写真出展:David MarkによるPixabayからの画像https://pixabay.com/ja/users/12019-12019/?utm_source=link-attribution&utm_medium=referral&utm_campaign=image&utm_content=92351

 2023年1月20日に英国王立防衛安全保障研究所(RUSI)は、台湾国家宇宙センターによる衛星インターネット網構築計画に関する記事を発表した。内容は、ウクライナ戦争におけるスターリンクの役割を概観し、衛星インターネット網が安全保障上の重要インフラであることを提示するものである。
台湾はウクライナの次に紛争地域となることが想定されており、安全保障対応が注目されている所である。今後の安全保障に対する注意喚起として、本記事の概要を紹介させていただく。

↓リンク先(Starlink 2.0? Taiwan’s Plan for a Sovereign Satellite Communications System)

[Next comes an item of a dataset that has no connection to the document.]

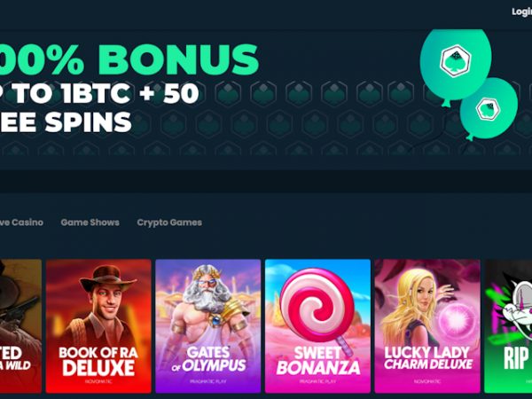The width and height of the screenshot is (532, 399).
Task: Click the Login link in the header
Action: 522,12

https://rusi.org/explore-our-research/publications/commentary/starlink-20-taiwans-plan-sovereign-satellite-communications-system

1.RUSIの記事について
 ・台湾国家宇宙センターは、低軌道衛星を利用したインターネット網構築に関する計画を発表した。これはウクライナ戦争におけるスターリンクの有用性を鑑み、台湾有事に備えたるものと見られている。

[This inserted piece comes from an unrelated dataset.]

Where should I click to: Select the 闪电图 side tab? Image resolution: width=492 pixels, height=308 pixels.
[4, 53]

 ・スターリンクはここ1年間繰り返しニュースで取り上げられているが、その仕組みは極めて単純である。スターリンクの終端装置を利用することで、上空を通過する低軌道衛星からのデータリンクを利用することができるようになるのである。スターリンクを担うことができる低軌道衛星は3,000以上存在しており、接続は極めて安定している。
 ・ウクライナにはすでに25,000もの終端装置が存在しており、軍民双方が大いに利用している。民間レベルでは戦況の報道や連絡に利用され、軍事においては柔軟な通信網の構築に利用され、無人ドローン運用で大いに成果を上げている。民間インフラの破壊や、ロシアによる通信妨害などの状況下において、スターリンクは大きな役割を果たしているのである。
 ・では、台湾有事においては、どのように利用されることになるだろうか。台湾は通信を主に海底ケーブルに頼っており、中国から容易に標的にされてしまうだろう。スターリンクが示した強靭性や安定性は、中国による通信妨害作戦などに対しても有効となるだろう。また中国が得意とする情報工作への対抗にも、情報発信を可能とする独自のネットワークは有効であろう。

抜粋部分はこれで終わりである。